For the material that follows, return exactly the lines from the one with "Viewport: 1486px width, 812px" through the one with "Viewport: 1568px width, 606px height.", both ends included.

[[ RECORDS FOR PROCESSING open ]]

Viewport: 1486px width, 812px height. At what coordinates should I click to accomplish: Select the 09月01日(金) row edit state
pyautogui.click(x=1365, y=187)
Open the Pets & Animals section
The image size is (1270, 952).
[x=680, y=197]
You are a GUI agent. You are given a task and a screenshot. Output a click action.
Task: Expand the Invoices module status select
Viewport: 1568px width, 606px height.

[[ RECORDS FOR PROCESSING closed ]]
[[ RECORDS FOR PROCESSING open ]]

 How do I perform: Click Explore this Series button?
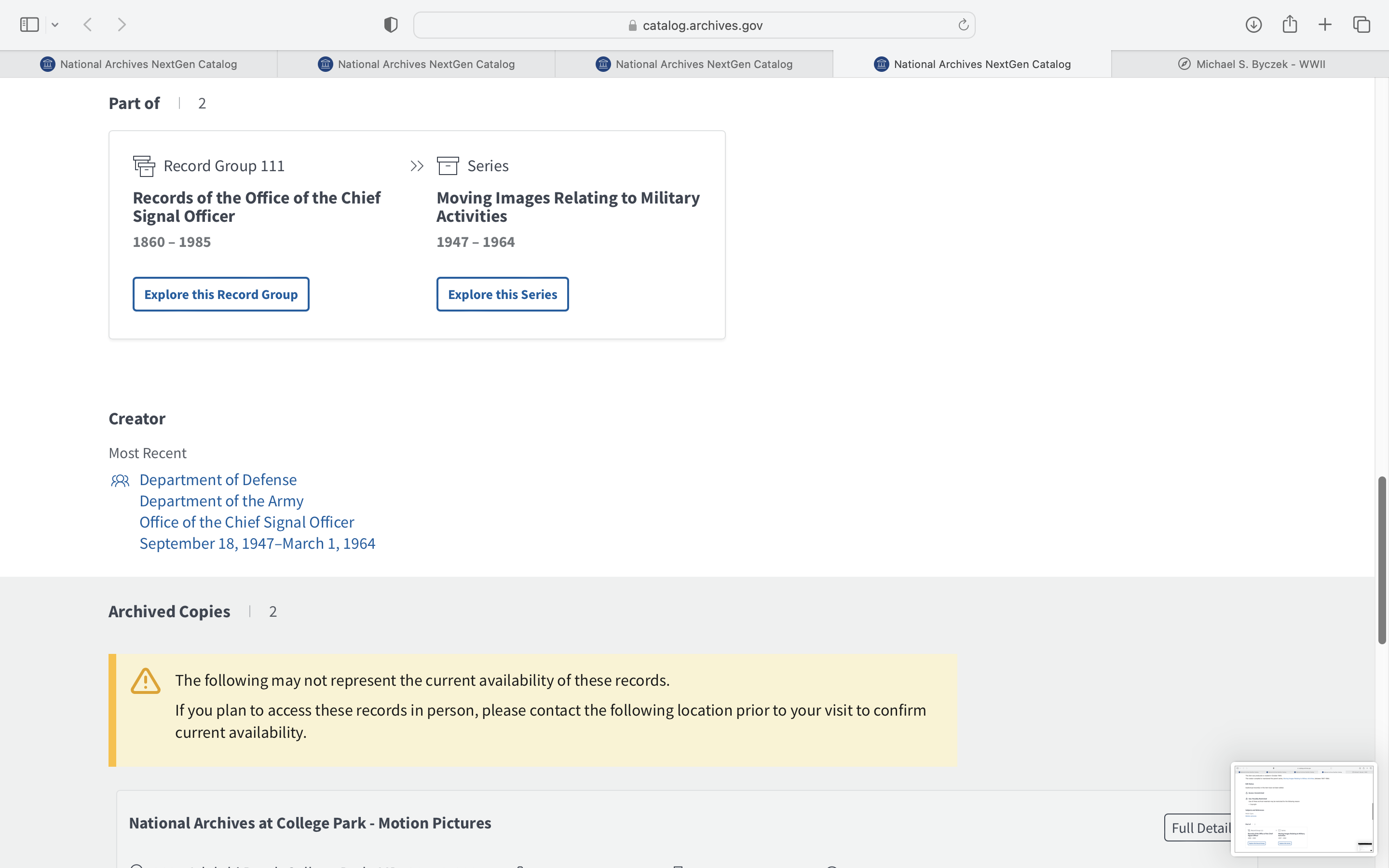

[[ RECORDS FOR PROCESSING closed ]]

# EXERCISE SOLUTION
Viewport: 1486px width, 812px height. At what coordinates should I click to accomplish: Select the 09月01日(金) row edit state
pyautogui.click(x=1365, y=187)
Open the Pets & Animals section
The image size is (1270, 952).
[x=680, y=197]
You are a GUI agent. You are given a task and a screenshot. Output a click action.
Task: Expand the Invoices module status select
Viewport: 1568px width, 606px height.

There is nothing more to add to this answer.